On Mon, May 06, 2002 at 05:39:05AM +0000, Christopher L. Morrow wrote:
Perhaps I'm confused (which is likely in this case) but if the traffic is being transitted by 2 or 3 as's before it gets to me through 'default' routing how am I to know it was coming?
You're talking about packets received from the internet, he's talking about packets received from your customers.
Any access-list of any length severly impacts edge performance, if it works at all, and puts the network at risk. This is not dogma, this is proven time and again on a large operational network. They are never placed for 'permanent' reasons. It is expected that customers will properly handle their traffic... yes they don't always do it, but it is expected.
It all depends on a) whats your equipment, and b) what do you define as an edge. If your edge is a T1 things are a lot different than if your edge is GigE and you have to use "core" (for the definition of core which means not providing features to compete on performance, and explaining it by telling you that you shouldn't need those features) equipment to provide it.

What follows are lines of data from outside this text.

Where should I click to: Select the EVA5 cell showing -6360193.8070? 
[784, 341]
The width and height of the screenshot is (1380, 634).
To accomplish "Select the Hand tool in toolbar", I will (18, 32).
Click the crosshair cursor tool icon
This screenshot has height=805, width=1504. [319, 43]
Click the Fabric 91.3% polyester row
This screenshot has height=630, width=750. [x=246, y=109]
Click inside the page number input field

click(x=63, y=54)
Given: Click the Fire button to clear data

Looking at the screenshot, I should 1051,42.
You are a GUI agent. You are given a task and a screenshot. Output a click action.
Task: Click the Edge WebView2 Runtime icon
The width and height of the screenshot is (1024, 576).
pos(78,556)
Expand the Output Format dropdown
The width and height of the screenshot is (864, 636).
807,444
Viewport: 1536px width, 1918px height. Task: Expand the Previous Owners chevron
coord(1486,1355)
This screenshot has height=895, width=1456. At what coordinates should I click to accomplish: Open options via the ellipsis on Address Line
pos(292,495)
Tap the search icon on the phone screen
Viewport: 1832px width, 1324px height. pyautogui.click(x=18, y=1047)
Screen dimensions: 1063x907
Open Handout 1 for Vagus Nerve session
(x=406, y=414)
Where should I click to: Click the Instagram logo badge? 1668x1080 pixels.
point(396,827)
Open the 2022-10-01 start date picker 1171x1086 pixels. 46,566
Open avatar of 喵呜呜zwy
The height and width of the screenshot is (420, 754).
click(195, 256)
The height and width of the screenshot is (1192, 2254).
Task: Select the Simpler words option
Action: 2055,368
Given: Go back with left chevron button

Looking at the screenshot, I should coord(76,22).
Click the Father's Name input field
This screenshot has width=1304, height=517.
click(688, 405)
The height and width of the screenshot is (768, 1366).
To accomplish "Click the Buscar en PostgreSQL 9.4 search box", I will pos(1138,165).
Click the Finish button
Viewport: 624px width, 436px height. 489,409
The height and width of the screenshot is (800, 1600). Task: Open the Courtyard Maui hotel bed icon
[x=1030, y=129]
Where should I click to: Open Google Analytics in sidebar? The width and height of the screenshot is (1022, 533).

Compiled access lists? Wow, you are a braver man than I. My experience with them has been 'sub optimal' to say the least. Where known traffic flows and known patterns, with reasonable route table sizes, are available compiled acls work fine. The internet is none of these :(
If everyone who had been burnt by a Crisco bug in a certain feature never used that feature again, there would be no features. That said, compiled access-lists work fine for me. :)
How large is your edge? Do you have routers with +900 interfaces? Management of acls on interfaces, even if the gear were to support it, isn't feasible, nor is just dropping in an E3 card a solution, acls don't work reliably on E3 cards :( E2 cards are just as fun :( the really fun part comes with the 'limited' route table incurred with PSA acls on E2 cards!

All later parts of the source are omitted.